The Auto Mode Safety Classifier
Auto mode's safety classifier is what separates it from simply skipping permissions. Before every tool call, a model evaluates whether the action is safe given your environment. Understanding how it works lets you tune it for your project.
Quick Reference
- →Classifier runs before every tool call in auto mode
- →Uses Sonnet 4.6 to evaluate: tool + args + environment context + session history
- →Three outcomes: auto-approve, advisory block (soft_deny), hard block
- →Available on Max (Opus 4.7 only), Team, Enterprise, API (Sonnet 4.6+ or Opus 4.6+)
- →Tune with autoMode config: environment description, allow list, soft_deny list
- →Three diagnostic commands: claude auto-mode defaults, config, critique
- →Entered research preview March 2026 — thresholds may shift between versions
- →Use auto mode for trusted autonomous tasks; dontAsk for scripted pipelines
What the Classifier Does
In auto mode, before Claude Code executes any tool call, a classifier reviews it. The classifier is itself a model run — it receives the tool name, its arguments, your environment description, and the session history. It returns one of three outcomes: approve the action, advisory-block it (soft deny), or hard-block it.

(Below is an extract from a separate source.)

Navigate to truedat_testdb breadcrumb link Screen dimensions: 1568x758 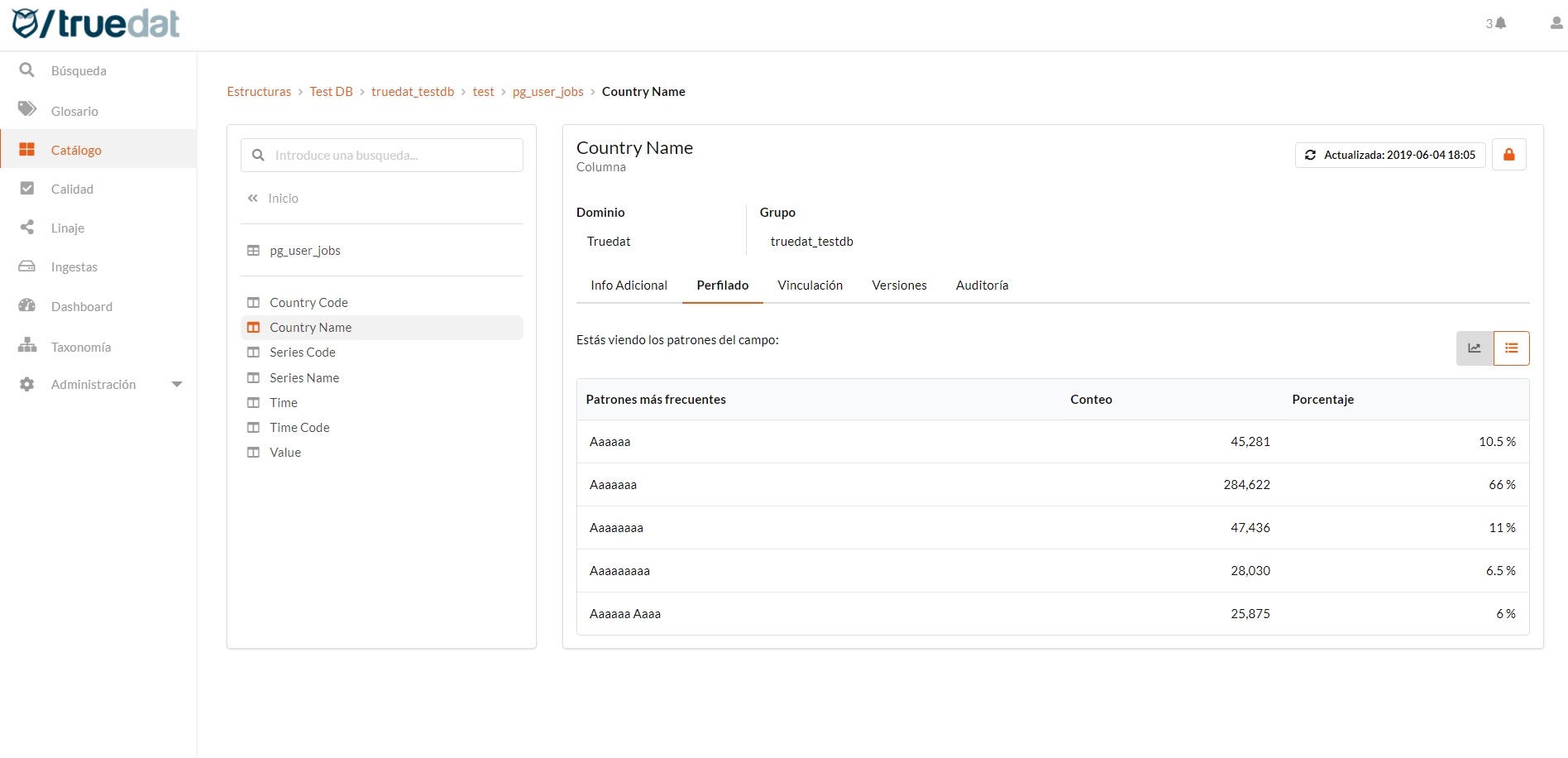coord(413,92)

This is the key difference from --dangerously-skip-permissions. That flag turns off all gates. Auto mode replaces static permission prompts with a dynamic judgment call: is this specific action, in this specific context, safe to run right now?
The safety classifier is a separate model call. It runs on Sonnet 4.6 regardless of which model you're using for the main task. This adds a small latency overhead per tool call but is what makes auto mode viable for longer tasks.